TASKS AND EXERCISES:
a) Copy everything in the Alaska wildfire text from "Much of the" down to "continuing through September.", word for word.
b) List every calendar year mentioned in the passage on Alaska's 2004 fire season.
c) Write what comes next in the article on the 2004 Alaska fire season, picking up after its final sentence.

The 2004 Alaska fire season was the worst wildfire season on record in the U.S. state of Alaska in terms of area burned. Though the 1989 fire season recorded more fires, nearly 1,000, the 2004 season burned more than 6,600,000 acres (10,300 sq mi; 27,000 km2) in just 701 fires. The largest of these fires was the Taylor Complex Fire. This fire consumed over 1700000 acre and was the deemed to be the largest fire in the United States from at least 1997 to 2019. Out of all 701 fires, 426 fires were started by humans and 215 by lightning.

== Causes of the fires ==
The general weather pattern for Interior Alaska is May is wet, June is hot and dry, July is transitional, and August is rainy. Beginning in May 2004, the summer was extremely warm and wet in comparison to typical Interior Alaska summer climate. The fire season was forecasted as average. Beginning in mid June, there was a drying trend, and was second warmest in 100 years. After the conclusion of the season, summer 2004 was described by a National Weather Service meteorologist as "three Junes."

Much of the rain over the summer of 2004 came during thunderstorms, which resulted in record amounts of lightning triggering many of the original fires near Fairbanks, Alaska. Wildfires are prone to develop in areas with frequent lightning strikes. After months of lightning and increased temperatures, an uncharacteristically dry August resulted in fires continuing through September.

DATA EXCERPT:
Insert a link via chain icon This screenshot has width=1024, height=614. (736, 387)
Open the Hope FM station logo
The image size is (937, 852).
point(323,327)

PER-TASK OUTPUTS:
a)
Much of the rain over the summer of 2004 came during thunderstorms, which resulted in record amounts of lightning triggering many of the original fires near Fairbanks, Alaska. Wildfires are prone to develop in areas with frequent lightning strikes. After months of lightning and increased temperatures, an uncharacteristically dry August resulted in fires continuing through September.

b) 2004, 1989, 1997, 2019

c)
== Impacts on climate change and landscape ==
Alaska has a climate that of the boreal zone, more commonly known as taiga. The boreal zone, across the globe, makes up more than 25% of global forests, and when wildfires occur it is a top leader in carbon emissions. Approximately 12% of the world's carbon is stored in top layer soil and this part is the first to burn in any wildfire. These emissions have some of the greatest impacts on natural carbon balance, and Alaska gives its fair contribution. Typically Alaskan forest fires make up 41% of the United States' carbon emissions from wildland fires, but more recently with warming conditions and more wildfire occurrences these figures have gone all the way to 89%. Landscape is also changing as a result of wildfires. Less canopy is provided in the aftermath of a wildfire, hence soil temperatures may rise, rendering the area uninhabitable by certain species and allow new, non-native species to thrive. When soil temperatures rise, permafrost is also revealed and begins to melt away, which can lead to landslides and erosion.

== Impacts on air quality ==
The 2004 fire season of Alaska had large impacts on the air quality and safety of nearby populations. These impacts most significant in Fairbanks, Alaska. For over 15 days, particulate matter measured 1,000 micrograms per cubic meter, well over the EPA thresholds for hazardous and unhealthy air quality. To put it into perspective, an area deemed to be unhealthy typically has 65 micrograms of smoke particulate per cubic meter, while an area deemed to be hazardous has anymore than 250 micrograms per cubic meter. Normal levels in Fairbanks, Alaska are typically 10 micrograms per cubic meter. The main issue with smoke particulate is not the smoke itself but the matter that is mixed in. Wildfire smoke is usually made up of acids, chemicals, metals, soil/dust, and pollen/mold spores.